So this is not the Christmas post I had originally intended. I had this whole thoughtful post/review about Charles Dickens’s A Christmas Carol planned out for today.
I was going to tell you about how I re-read it every year at Christmastime, and how I have large chunks of it basically memorized as a result. I was going to tell you about how much I love the way Dickens uses descriptive language in the book, and how surprised I was to see that the numerous film and television adaptations are, for the most part, really just putting the words and story directly on the screen. I was going to explain how it’s not really Christmas for me until Scrooge tells Marley he’s more gravy than grave, and Tiny Tim blesses everybody.
Then I was going to go into this whole thing about how A Christmas Carol is a rare true classic, bound to a very specific time and place and cultural context yet somehow so universal that you can (and people have) tell the same story with the same characters in entirely different contexts and it still works. A Christmas Carol is decidedly English, Christian, Londoner, and was originally written in response to the horrible child labor and exploitation Dickens personally witnessed in his lifetime. Yet, whether by luck, intention, or the very rare gift of being able to mind his own business, Dickens managed to write a book in 1843 that portrays disability kindly, is not only sympathetic to but empowering for poor people, shows loving community-based spirituality, and doesn’t contain any of the racialized language that was widely accepted at the time. All that, and it has ghosts, a surprising amount of humor, and one of the best main character arcs of all time. It’s truly a Christmas miracle of a book.

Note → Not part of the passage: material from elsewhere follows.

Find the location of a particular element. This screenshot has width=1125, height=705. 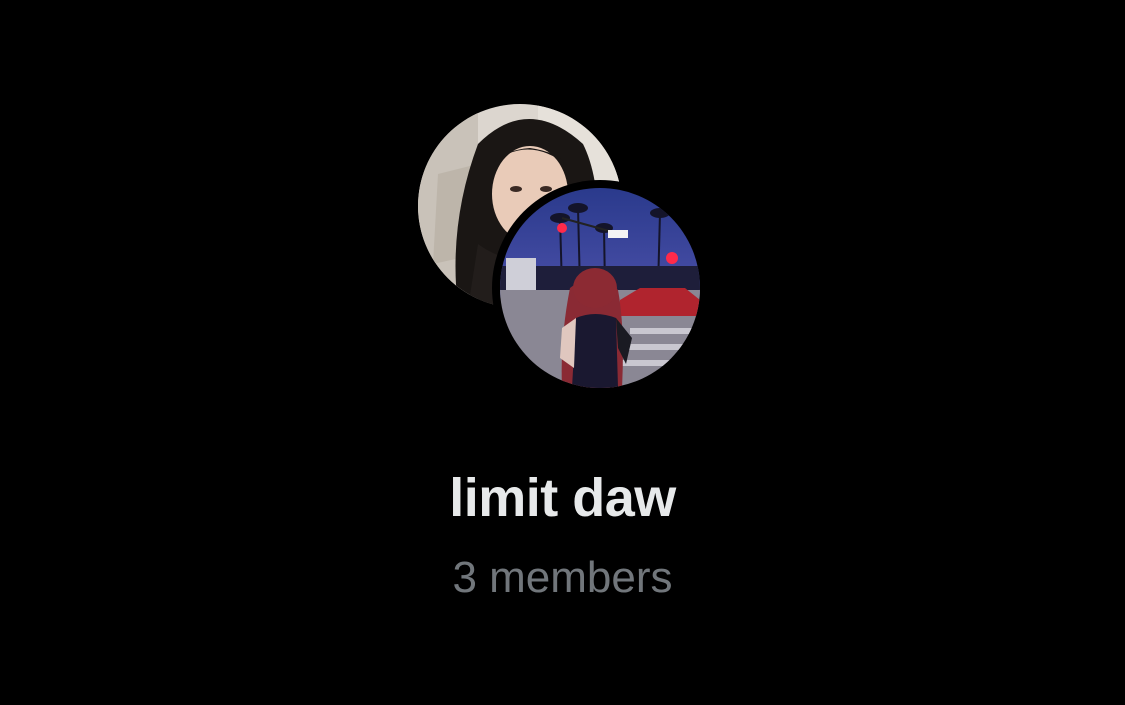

Yeah. I was going to do a post about all that, but I cooked this epic meal and ate it all in my Christmas pajamas and have just been lazing about in front of movie musicals, video chatting with my people since then–so I was just too tired to write it all out and post it.
So I guess it’ll just have to wait until next year.
Hope you’re having a lovely Christmas if you celebrate, and a great weekend if you don’t, beautiful people. Peace!